[[ INPUT MATERIAL, beginning ]]
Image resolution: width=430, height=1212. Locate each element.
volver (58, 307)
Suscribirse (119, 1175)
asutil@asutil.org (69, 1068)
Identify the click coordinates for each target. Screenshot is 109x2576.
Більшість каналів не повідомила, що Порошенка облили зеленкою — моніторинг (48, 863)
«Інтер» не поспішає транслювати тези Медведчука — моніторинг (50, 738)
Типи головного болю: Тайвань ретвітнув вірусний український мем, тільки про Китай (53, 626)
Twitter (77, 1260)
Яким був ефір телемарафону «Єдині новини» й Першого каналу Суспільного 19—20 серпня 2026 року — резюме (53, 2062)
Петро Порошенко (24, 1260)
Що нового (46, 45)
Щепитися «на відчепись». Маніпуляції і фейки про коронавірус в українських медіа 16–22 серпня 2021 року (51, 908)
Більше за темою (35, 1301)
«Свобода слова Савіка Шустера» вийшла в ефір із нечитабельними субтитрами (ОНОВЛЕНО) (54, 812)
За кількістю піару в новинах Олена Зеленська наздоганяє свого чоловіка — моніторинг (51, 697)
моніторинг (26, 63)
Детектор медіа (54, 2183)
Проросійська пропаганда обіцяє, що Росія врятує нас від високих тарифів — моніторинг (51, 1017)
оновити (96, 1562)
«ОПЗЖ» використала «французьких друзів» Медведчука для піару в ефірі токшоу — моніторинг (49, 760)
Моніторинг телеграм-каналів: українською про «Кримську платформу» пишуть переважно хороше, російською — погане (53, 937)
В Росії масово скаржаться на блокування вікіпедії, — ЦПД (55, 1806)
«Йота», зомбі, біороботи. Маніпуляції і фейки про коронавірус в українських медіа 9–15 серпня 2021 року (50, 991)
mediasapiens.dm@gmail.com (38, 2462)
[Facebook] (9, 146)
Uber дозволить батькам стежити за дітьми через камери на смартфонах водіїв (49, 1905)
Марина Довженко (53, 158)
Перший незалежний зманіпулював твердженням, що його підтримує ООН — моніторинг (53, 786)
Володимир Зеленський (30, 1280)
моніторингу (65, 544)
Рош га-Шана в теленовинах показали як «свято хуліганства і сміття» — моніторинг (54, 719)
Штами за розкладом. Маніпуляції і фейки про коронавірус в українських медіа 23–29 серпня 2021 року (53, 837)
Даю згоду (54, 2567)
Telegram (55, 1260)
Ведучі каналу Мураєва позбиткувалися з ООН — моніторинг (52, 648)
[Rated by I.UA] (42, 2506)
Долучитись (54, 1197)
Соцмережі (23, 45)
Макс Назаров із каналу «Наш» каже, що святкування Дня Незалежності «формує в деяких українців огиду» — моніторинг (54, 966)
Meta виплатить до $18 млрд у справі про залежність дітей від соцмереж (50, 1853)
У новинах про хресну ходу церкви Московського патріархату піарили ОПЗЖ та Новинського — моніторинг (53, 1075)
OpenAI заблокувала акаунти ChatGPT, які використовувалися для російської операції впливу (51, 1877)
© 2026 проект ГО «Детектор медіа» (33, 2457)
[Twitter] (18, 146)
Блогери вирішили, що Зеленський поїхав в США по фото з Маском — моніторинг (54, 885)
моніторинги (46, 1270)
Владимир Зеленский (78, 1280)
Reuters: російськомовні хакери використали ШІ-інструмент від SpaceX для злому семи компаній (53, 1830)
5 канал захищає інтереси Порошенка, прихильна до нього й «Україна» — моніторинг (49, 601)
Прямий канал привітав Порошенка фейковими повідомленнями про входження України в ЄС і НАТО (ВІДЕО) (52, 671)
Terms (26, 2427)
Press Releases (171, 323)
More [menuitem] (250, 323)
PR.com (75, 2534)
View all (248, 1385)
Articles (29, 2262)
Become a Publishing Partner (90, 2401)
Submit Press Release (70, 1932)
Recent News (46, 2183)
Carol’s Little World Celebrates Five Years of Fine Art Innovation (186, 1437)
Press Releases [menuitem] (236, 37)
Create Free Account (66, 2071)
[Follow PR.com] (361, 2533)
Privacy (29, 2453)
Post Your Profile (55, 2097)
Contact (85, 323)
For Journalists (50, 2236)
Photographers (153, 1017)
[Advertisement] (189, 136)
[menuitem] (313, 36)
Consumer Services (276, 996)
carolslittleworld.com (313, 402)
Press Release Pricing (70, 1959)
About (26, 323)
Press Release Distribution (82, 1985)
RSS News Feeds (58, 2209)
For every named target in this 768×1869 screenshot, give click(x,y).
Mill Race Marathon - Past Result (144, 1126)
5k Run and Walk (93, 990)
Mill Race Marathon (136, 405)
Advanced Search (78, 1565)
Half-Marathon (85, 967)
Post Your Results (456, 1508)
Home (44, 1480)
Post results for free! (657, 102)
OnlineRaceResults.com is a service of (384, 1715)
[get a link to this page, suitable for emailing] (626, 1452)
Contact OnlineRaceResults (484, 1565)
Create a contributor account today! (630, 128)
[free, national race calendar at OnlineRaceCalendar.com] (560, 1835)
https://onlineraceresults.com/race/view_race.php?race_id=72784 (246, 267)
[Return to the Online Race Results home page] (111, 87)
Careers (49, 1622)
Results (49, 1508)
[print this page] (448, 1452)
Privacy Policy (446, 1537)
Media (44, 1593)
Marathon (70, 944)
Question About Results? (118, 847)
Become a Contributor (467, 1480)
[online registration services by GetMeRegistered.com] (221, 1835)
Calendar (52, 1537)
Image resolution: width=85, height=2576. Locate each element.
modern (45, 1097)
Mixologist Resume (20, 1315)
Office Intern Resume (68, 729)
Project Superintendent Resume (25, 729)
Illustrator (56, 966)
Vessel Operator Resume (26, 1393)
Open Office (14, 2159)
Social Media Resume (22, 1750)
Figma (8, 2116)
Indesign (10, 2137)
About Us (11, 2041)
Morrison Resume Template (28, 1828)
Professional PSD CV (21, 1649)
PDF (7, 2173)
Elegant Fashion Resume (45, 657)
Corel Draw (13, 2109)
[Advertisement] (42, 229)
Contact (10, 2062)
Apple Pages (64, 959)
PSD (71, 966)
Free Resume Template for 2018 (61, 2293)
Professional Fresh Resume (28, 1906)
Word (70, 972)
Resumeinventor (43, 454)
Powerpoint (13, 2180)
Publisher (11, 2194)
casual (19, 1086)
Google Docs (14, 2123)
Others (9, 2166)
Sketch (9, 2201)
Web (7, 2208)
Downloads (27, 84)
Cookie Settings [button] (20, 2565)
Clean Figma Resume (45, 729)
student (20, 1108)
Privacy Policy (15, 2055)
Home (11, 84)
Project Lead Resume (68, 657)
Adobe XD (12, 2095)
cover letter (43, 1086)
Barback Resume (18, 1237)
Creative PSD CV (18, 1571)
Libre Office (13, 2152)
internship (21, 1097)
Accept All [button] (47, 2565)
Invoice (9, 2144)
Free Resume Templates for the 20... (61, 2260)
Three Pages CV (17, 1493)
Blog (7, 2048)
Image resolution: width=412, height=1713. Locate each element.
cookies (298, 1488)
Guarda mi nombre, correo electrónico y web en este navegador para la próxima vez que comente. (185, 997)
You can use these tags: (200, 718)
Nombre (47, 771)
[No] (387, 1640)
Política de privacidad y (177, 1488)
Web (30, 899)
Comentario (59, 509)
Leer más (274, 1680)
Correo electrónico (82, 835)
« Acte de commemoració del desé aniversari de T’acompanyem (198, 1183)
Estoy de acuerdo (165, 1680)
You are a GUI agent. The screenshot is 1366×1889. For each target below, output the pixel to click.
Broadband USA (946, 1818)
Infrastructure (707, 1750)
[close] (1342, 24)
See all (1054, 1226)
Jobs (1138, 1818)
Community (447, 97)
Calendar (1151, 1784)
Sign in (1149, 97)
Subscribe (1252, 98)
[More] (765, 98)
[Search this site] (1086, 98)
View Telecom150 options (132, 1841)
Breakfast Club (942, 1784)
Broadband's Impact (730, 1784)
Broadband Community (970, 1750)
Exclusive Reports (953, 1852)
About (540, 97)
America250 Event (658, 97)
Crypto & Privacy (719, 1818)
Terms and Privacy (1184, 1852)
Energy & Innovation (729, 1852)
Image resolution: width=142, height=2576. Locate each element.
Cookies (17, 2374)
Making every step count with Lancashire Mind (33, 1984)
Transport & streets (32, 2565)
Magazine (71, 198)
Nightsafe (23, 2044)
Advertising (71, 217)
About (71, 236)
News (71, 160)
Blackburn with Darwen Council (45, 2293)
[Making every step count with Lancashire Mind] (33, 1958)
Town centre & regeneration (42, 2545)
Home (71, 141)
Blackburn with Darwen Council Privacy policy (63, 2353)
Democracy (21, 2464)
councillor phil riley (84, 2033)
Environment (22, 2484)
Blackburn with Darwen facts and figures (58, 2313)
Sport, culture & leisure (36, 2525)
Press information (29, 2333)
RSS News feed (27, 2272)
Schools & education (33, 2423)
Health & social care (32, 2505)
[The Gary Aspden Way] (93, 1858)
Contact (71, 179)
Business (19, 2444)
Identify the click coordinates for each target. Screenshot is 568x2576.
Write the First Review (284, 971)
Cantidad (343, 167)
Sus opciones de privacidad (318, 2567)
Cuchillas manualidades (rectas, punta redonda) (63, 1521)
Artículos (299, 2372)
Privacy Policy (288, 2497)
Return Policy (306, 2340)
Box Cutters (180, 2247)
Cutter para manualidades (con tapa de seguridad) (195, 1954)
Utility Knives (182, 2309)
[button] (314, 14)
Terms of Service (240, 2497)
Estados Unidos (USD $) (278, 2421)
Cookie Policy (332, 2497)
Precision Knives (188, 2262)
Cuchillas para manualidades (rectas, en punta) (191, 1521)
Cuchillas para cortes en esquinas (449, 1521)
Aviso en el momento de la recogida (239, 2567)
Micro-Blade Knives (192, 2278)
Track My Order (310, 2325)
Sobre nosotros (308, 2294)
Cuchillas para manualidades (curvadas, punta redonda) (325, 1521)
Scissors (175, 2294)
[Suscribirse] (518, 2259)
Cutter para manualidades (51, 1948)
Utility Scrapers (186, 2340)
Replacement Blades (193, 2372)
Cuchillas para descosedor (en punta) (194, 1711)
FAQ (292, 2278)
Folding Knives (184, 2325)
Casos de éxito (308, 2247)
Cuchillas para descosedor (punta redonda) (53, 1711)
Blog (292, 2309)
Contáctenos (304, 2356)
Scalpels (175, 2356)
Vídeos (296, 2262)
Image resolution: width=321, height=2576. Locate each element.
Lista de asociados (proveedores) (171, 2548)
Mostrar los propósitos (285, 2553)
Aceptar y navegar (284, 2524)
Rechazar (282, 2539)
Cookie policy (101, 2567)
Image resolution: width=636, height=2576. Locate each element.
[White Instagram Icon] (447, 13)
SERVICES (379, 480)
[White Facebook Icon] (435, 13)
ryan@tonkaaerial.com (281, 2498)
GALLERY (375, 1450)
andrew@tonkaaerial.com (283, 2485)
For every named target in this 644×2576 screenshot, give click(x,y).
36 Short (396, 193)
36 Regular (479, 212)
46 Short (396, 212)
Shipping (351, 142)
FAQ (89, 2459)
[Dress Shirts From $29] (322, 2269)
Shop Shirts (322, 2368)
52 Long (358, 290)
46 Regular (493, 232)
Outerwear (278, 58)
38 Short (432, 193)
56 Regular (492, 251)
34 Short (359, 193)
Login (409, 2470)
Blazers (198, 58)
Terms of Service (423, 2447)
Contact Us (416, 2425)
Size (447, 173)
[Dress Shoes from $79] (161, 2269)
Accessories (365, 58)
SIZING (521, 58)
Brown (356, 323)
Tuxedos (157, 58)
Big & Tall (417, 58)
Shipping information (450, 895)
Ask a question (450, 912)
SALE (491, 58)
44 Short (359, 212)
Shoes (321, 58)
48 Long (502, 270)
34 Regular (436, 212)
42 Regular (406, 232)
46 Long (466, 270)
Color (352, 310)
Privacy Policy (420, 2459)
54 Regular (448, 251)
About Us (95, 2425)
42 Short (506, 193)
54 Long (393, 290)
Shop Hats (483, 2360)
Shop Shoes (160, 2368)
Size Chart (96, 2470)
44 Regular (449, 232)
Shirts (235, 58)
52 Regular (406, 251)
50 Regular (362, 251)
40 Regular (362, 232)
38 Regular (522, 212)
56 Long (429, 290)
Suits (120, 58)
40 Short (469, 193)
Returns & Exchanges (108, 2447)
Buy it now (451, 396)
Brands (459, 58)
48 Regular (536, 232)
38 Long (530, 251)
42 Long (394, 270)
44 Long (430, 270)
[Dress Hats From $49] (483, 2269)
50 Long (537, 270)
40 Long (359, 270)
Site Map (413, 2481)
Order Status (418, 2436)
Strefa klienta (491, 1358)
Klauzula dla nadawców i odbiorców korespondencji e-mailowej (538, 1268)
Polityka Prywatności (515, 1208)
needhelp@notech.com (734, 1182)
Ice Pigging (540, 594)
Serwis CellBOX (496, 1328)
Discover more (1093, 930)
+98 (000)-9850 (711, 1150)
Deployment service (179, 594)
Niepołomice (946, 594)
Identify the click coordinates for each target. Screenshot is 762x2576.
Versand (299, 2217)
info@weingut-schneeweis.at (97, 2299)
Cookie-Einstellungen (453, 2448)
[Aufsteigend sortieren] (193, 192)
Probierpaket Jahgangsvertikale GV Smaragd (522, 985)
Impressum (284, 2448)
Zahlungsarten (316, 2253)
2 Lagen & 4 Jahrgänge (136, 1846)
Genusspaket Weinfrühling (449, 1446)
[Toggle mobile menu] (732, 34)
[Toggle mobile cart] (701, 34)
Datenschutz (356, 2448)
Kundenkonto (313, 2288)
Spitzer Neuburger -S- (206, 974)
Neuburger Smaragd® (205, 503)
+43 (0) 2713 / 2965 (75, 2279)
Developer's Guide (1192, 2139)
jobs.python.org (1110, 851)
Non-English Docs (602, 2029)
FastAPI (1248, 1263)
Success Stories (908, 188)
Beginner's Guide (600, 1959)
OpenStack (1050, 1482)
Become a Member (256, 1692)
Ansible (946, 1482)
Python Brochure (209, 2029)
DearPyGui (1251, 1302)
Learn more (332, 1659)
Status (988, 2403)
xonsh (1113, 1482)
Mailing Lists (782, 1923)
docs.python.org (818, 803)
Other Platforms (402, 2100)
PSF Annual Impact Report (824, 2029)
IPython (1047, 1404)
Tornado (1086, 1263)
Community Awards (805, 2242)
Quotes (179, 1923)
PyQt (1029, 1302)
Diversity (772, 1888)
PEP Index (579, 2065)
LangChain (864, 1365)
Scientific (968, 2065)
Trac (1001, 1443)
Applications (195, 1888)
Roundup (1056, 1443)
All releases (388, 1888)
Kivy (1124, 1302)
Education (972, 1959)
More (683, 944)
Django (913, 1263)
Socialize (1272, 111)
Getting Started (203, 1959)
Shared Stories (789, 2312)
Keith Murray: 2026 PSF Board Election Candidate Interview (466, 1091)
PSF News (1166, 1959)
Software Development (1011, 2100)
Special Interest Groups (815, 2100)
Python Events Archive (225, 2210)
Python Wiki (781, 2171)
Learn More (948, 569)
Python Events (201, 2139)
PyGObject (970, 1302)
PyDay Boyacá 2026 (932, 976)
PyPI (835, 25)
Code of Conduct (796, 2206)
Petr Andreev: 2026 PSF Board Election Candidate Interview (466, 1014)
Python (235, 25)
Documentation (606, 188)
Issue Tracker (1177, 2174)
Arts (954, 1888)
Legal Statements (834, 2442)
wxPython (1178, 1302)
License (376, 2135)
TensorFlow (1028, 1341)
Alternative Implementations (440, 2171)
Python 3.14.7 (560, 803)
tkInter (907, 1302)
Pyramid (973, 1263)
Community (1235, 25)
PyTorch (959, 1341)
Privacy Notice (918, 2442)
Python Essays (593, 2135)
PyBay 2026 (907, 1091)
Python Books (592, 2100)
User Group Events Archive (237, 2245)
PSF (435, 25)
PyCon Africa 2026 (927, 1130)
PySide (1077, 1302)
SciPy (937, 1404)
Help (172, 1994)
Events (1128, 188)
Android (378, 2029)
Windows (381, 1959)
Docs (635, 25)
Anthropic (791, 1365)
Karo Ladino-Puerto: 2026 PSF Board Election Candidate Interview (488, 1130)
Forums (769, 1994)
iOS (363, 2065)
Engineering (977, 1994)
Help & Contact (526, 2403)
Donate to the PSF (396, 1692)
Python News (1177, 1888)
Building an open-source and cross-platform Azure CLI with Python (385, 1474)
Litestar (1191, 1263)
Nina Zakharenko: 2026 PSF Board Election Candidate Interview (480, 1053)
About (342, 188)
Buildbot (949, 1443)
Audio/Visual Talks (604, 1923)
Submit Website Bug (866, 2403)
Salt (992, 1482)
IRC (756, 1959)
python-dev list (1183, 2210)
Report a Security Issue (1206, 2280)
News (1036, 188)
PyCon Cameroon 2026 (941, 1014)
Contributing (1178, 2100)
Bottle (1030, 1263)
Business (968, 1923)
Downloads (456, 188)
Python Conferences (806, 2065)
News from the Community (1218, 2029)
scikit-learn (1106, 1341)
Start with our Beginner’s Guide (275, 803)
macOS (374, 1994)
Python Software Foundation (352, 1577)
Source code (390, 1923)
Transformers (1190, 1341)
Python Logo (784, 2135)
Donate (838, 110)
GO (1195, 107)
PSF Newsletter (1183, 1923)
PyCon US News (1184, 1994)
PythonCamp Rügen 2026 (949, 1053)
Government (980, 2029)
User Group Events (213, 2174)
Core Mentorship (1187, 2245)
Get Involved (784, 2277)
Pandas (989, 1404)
[[ INPUT MATERIAL, end ]]
TRY IT
As the answer, set down only the lines from the data above between the one holding "Health & social care (32, 2505)" and the one holding "Cuchillas para descosedor (punta", inclusive, exactly as they read.

COMPLETED TASK
Health & social care (32, 2505)
[The Gary Aspden Way] (93, 1858)
Contact (71, 179)
Business (19, 2444)
Identify the click coordinates for each target. Screenshot is 568x2576.
Write the First Review (284, 971)
Cantidad (343, 167)
Sus opciones de privacidad (318, 2567)
Cuchillas manualidades (rectas, punta redonda) (63, 1521)
Artículos (299, 2372)
Privacy Policy (288, 2497)
Return Policy (306, 2340)
Box Cutters (180, 2247)
Cutter para manualidades (con tapa de seguridad) (195, 1954)
Utility Knives (182, 2309)
[button] (314, 14)
Terms of Service (240, 2497)
Estados Unidos (USD $) (278, 2421)
Cookie Policy (332, 2497)
Precision Knives (188, 2262)
Cuchillas para manualidades (rectas, en punta) (191, 1521)
Cuchillas para cortes en esquinas (449, 1521)
Aviso en el momento de la recogida (239, 2567)
Micro-Blade Knives (192, 2278)
Track My Order (310, 2325)
Sobre nosotros (308, 2294)
Cuchillas para manualidades (curvadas, punta redonda) (325, 1521)
Scissors (175, 2294)
[Suscribirse] (518, 2259)
Cutter para manualidades (51, 1948)
Utility Scrapers (186, 2340)
Replacement Blades (193, 2372)
Cuchillas para descosedor (en punta) (194, 1711)
FAQ (292, 2278)
Folding Knives (184, 2325)
Casos de éxito (308, 2247)
Cuchillas para descosedor (punta redonda) (53, 1711)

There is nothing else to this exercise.